Ethan mengangkat sebelah alisnya pada cowok itu.
"Om Calvin."
"Angkat."
"Halo, Om?"Javier berbicara dengan suara di seberang sana. "Iya, bagaimana dengan... ingatannya, apakah bisa dipaksa?"
Sambil menunggu Javier berbicara dengan Om Calvin, aku melirik Ethan yang sibuk menenangkan si Bri yang masih saja berdebat dengan Sam diam-diam, membuat mereka bertiga tampak seperti om-om gila bisnis yang sibuk mempertahankan perusahaan masing-masing. Sementara itu, aku hanya berdiri di hadapan Javier, menunggu cowok itu selesai bicara.
Entah mengapa, lagi-lagi aku merasakan sesuatu yang aneh. Sensasi itu kembali muncul. Kulihat Javier tersenyum padaku, dan aku tidak bisa melakukan apa pun selain menundukkan kepala dan berharap cowok itu segera menyelesaikan teleponnya. Tapi Om Calvin sepertinya sedang cerewet sekali karena Javier masih sibuk ngobrol di telepon, mungkin berusaha meyakinkan Om Calvin untuk memaksa memorinya.

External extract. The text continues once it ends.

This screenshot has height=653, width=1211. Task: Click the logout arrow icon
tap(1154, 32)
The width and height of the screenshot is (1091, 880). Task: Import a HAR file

Dia melakukannya lagi. Cowok itu sekarang memandangiku dengan tatapan yang begitu intens, yang entah mengapa membuat jantungku berdebar tidak karuan. Sensasi yang akhir-akhir ini jarang sekali kurasakan saat berada di dekat Ethan. Javier hanya berdiri di sana, dan dia tersenyum memandangiku, dan aku di sini membalasnya dengan wajah merah plus gerak-gerik yang mulai canggung. Tatapan itu begitu menusuk, seakan-akan dia tidak ingin aku kehilangan fokus. Rasanya sedikit mengintimidasi.
KAMU SEDANG MEMBACA
TFV Tetralogy [4] - Journal Of Truth (2015)
Mystery / ThrillerBuku 4☑ The Forest Voyage - Journal of Truth [Completed] "Kalian lelah mengikuti permainan kami, bukan? Bagaimana kalau kali ini kita bermain bersama?" Tidak ada yang lebih menyebalkan daripada terpisah di dua tempat berbeda untuk menyelesaikan...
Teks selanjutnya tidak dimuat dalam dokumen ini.